▸ WHAT THIS TASK INVOLVES:
Retype the listing line for line, from its first line through the line containing "Action: coord(300,101)", with both ends included.

═══ EXTRACTED DATA

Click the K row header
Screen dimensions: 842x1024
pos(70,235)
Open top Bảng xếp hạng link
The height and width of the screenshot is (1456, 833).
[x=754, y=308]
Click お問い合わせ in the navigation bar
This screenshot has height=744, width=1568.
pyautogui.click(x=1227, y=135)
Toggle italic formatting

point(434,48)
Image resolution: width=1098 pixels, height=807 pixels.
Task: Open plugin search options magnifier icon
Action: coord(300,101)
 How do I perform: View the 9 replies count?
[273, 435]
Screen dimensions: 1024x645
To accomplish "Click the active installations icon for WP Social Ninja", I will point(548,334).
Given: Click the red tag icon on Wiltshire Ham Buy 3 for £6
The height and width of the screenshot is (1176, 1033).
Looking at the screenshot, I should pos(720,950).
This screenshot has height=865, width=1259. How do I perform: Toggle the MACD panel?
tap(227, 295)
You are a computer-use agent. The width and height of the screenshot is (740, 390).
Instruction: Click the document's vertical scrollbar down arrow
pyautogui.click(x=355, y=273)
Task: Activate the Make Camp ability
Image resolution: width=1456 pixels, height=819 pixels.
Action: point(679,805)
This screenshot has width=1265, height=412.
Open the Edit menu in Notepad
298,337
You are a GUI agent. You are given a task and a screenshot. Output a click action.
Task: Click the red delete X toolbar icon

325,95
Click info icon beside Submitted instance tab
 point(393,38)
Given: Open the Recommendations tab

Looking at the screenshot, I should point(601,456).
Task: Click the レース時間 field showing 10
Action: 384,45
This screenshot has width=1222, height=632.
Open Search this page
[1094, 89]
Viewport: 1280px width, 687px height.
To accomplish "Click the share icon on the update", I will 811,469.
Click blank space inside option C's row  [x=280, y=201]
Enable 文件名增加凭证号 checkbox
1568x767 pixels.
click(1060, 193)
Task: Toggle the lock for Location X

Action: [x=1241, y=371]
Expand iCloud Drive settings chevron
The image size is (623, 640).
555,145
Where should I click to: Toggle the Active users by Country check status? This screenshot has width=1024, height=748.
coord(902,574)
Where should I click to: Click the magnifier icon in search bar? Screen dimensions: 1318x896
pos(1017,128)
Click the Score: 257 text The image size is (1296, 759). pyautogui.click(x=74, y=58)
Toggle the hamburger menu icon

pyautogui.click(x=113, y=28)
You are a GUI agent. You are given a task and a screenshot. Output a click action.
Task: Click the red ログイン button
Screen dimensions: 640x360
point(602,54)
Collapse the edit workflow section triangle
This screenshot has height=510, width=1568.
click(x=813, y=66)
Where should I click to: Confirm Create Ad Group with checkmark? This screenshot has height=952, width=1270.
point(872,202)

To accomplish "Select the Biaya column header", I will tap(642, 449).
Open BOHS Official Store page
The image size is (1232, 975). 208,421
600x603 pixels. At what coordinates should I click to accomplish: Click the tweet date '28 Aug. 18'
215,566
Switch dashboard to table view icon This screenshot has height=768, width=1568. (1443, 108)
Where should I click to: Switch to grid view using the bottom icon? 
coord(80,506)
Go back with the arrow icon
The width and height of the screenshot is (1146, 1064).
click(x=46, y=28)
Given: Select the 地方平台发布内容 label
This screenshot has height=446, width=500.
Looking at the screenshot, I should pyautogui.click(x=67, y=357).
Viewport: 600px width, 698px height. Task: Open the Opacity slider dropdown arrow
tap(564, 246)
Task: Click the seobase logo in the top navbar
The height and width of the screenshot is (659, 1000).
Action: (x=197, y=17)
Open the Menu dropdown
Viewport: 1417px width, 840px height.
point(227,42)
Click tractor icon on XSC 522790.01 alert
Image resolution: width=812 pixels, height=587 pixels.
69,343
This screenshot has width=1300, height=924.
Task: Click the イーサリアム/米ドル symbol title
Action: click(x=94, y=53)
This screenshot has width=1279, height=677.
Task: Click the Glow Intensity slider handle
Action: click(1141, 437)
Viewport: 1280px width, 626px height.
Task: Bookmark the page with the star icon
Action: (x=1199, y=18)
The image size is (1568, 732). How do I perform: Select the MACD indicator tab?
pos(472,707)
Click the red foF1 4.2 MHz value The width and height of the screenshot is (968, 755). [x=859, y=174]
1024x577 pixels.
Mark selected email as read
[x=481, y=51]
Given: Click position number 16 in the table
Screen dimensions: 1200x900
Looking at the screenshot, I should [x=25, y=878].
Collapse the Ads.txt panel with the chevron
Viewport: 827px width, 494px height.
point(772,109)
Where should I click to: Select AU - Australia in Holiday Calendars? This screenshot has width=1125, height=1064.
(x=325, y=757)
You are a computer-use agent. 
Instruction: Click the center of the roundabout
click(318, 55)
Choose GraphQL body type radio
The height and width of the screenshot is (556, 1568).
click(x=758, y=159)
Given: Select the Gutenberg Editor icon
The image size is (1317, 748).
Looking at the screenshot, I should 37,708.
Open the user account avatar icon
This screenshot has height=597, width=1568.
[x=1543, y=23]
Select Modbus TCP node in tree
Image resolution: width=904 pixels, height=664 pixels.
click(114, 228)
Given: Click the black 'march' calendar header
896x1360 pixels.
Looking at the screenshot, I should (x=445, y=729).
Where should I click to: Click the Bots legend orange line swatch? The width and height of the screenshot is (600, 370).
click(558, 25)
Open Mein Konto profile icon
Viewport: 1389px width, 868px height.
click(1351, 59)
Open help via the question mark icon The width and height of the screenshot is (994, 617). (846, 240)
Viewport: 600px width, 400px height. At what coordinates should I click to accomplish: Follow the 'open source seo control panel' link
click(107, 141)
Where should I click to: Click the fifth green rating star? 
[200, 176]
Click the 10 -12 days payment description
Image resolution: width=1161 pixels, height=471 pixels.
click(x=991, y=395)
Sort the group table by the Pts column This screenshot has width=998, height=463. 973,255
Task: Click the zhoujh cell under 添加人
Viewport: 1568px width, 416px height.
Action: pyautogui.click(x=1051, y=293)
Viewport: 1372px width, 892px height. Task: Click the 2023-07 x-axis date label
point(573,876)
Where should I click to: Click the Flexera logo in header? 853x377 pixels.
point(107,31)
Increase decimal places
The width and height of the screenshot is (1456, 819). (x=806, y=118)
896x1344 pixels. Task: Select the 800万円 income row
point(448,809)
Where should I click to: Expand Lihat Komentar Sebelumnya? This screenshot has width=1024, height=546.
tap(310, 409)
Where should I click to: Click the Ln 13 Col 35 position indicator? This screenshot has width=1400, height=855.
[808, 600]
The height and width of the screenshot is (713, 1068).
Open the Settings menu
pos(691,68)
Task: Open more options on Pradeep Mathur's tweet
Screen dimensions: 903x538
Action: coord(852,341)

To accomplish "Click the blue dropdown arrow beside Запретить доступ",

══════

▸ SOLUTION:
Click the K row header
Screen dimensions: 842x1024
pos(70,235)
Open top Bảng xếp hạng link
The height and width of the screenshot is (1456, 833).
[x=754, y=308]
Click お問い合わせ in the navigation bar
This screenshot has height=744, width=1568.
pyautogui.click(x=1227, y=135)
Toggle italic formatting

point(434,48)
Image resolution: width=1098 pixels, height=807 pixels.
Task: Open plugin search options magnifier icon
Action: coord(300,101)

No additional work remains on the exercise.